- [引用文]
>>>>

2001 Fiscal Year Annual Research Report
衛星同期/常時共同観測による琵琶湖流域水・熱・物質循環過程の解明に関する総合研究-琵琶湖プロジェクト第3ステージ-
Project/Area Number |
13305033
|
Research Institution | Kyoto University |
Principal Investigator |
中北 英一 京都大学, 工学研究科, 助教授 (70183506)
|
Co-Investigator(Kenkyū-buntansha) |
大石 哲 山梨大学, 工学部, 助教授 (30252521)
戎 信弘 愛媛大学, 農学部, 助教授 (60176782)
田中 賢治 京都大学, 防災研究所, 助手 (30283625)
森山 聡之 崇城大学, 工学部, 助教授 (50136537)
岩田 徹 岡山大学, 環境理工学部, 助手 (10304338)

<<<<

- [抽出資料]
>>>>

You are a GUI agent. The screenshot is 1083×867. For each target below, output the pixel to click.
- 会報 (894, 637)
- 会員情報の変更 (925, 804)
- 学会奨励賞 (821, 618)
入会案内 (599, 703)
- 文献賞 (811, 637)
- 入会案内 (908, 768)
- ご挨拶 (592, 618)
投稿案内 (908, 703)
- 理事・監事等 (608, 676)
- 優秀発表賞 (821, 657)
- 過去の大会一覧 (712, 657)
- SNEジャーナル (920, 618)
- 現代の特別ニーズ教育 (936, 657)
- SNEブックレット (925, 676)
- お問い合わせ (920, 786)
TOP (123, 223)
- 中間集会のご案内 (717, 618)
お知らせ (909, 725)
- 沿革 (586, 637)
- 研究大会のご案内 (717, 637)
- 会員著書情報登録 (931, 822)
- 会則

<<<<

- [記述問題 1]
次の (a)〜(c) は引用文の内容と合っていますか。それぞれ「はい」か「いいえ」で答え、判断の根拠となる引用文の語句を一字一句そのまま引用してください。
(a) 研究代表者は京都大学工学研究科の助教授である。
(b) 岩田徹は岡山大学の助教授である。
(c) 研究課題番号は13305033である。
- [記述問題 2]
記録のうち「- 学会奨励賞 (821, 618)」を含む行から記録の最後までを、「入会案内」を「入会のご案内」に変えて書き直してください。それ以外は変更しないでください。

- [解答全文 1]
(a) はい。「中北 英一 京都大学, 工学研究科, 助教授」
(b) いいえ。「岩田 徹 岡山大学, 環境理工学部, 助手」
(c) はい。「13305033」

- [解答全文 2]
- 学会奨励賞 (821, 618)
入会のご案内 (599, 703)
- 文献賞 (811, 637)
- 入会のご案内 (908, 768)
- ご挨拶 (592, 618)
投稿案内 (908, 703)
- 理事・監事等 (608, 676)
- 優秀発表賞 (821, 657)
- 過去の大会一覧 (712, 657)
- SNEジャーナル (920, 618)
- 現代の特別ニーズ教育 (936, 657)
- SNEブックレット (925, 676)
- お問い合わせ (920, 786)
TOP (123, 223)
- 中間集会のご案内 (717, 618)
お知らせ (909, 725)
- 沿革 (586, 637)
- 研究大会のご案内 (717, 637)
- 会員著書情報登録 (931, 822)
- 会則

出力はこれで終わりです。